Of the records that follow, copy only the lines from the line containing "At what coordinates should I click to accomplish: Select" to the line containing "Given: Show the Password strength tooltip", both included, exactly as written.

=== Section Start ===

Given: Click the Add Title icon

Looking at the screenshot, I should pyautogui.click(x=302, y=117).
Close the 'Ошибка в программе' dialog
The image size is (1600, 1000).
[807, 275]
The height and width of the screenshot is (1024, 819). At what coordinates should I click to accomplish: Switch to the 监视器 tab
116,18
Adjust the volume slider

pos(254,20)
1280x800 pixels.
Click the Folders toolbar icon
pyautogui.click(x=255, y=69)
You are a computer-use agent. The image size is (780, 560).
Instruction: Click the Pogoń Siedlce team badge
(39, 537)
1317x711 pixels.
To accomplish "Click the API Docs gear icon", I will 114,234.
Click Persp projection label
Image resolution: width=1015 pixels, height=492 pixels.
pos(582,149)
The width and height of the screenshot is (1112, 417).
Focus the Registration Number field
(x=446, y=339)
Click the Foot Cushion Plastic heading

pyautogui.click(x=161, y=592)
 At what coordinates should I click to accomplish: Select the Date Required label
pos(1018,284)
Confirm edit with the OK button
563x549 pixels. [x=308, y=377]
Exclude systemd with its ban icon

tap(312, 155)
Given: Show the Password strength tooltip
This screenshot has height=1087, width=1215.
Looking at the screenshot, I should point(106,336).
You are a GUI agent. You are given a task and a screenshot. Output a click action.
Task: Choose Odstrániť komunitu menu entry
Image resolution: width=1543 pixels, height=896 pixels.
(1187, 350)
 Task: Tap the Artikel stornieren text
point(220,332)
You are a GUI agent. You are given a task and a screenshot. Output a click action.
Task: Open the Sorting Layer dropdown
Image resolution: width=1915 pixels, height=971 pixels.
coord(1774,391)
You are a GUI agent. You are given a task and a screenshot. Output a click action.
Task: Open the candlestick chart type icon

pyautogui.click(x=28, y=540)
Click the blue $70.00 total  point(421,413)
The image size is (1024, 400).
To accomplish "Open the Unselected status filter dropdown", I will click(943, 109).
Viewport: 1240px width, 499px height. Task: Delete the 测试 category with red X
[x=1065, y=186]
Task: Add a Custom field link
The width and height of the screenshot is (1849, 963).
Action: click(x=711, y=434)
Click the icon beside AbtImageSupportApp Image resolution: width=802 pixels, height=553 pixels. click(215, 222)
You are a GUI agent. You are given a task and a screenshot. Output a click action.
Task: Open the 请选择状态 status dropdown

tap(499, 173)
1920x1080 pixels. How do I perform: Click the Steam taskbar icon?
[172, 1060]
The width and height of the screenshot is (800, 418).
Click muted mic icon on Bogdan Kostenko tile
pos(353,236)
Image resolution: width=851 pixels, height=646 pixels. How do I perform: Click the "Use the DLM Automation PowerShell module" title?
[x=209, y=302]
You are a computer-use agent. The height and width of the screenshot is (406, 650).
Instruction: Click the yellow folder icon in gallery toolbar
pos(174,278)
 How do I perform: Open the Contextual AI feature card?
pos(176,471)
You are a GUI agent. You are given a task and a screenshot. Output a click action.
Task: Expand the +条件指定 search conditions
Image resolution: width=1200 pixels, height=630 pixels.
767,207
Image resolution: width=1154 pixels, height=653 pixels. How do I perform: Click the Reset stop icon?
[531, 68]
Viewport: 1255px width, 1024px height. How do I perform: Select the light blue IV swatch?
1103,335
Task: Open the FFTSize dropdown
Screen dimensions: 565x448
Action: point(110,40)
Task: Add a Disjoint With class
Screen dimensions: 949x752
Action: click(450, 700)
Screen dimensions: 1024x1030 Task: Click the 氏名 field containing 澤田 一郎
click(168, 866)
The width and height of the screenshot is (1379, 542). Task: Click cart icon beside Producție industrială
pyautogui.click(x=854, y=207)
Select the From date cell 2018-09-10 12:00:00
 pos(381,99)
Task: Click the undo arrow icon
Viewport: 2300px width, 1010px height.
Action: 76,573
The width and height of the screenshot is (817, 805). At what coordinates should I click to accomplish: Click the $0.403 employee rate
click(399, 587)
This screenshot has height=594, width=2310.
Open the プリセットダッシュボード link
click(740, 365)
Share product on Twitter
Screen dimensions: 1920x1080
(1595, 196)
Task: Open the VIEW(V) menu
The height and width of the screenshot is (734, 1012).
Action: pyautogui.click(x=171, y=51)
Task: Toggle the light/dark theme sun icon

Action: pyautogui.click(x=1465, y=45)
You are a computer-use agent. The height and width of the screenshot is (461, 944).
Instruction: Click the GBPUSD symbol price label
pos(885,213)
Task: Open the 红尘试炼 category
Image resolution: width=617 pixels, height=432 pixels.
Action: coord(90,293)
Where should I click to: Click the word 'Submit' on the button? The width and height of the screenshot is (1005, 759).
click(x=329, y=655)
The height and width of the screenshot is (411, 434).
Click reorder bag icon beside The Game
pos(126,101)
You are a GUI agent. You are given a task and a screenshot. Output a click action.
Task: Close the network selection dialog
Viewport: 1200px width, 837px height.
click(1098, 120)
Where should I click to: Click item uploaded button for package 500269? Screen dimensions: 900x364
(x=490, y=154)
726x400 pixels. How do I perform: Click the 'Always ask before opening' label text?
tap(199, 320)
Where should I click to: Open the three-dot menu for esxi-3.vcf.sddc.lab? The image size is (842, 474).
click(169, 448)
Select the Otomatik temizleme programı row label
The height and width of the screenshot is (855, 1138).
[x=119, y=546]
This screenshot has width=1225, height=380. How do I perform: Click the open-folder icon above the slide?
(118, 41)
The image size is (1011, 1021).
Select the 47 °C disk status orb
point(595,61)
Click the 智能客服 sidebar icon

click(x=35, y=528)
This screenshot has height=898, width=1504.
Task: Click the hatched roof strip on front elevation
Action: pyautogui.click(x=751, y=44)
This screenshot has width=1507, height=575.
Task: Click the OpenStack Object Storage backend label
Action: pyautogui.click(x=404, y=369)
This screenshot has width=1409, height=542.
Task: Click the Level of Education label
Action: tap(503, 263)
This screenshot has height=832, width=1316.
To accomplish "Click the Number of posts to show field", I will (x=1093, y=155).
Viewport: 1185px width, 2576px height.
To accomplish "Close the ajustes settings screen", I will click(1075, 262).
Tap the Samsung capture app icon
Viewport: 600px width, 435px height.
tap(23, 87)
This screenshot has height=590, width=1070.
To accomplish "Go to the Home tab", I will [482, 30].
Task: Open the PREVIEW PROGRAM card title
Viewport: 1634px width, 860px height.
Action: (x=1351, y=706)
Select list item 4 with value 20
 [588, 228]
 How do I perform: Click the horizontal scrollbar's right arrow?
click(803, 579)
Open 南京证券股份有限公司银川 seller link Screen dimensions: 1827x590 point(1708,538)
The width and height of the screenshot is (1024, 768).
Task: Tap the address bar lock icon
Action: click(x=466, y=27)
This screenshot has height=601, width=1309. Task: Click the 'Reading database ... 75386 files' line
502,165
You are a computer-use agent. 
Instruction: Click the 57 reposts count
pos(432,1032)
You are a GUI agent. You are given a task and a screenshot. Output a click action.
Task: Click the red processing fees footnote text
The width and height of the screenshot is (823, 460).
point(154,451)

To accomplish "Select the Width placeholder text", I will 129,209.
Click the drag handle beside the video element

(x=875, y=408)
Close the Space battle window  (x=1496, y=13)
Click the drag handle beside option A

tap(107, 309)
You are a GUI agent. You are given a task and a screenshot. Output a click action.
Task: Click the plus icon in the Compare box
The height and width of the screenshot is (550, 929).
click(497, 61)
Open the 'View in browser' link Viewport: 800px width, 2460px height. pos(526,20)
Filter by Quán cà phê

=== Section End ===

◆ **Task result**
 At what coordinates should I click to accomplish: Select the Date Required label
pos(1018,284)
Confirm edit with the OK button
563x549 pixels. [x=308, y=377]
Exclude systemd with its ban icon

tap(312, 155)
Given: Show the Password strength tooltip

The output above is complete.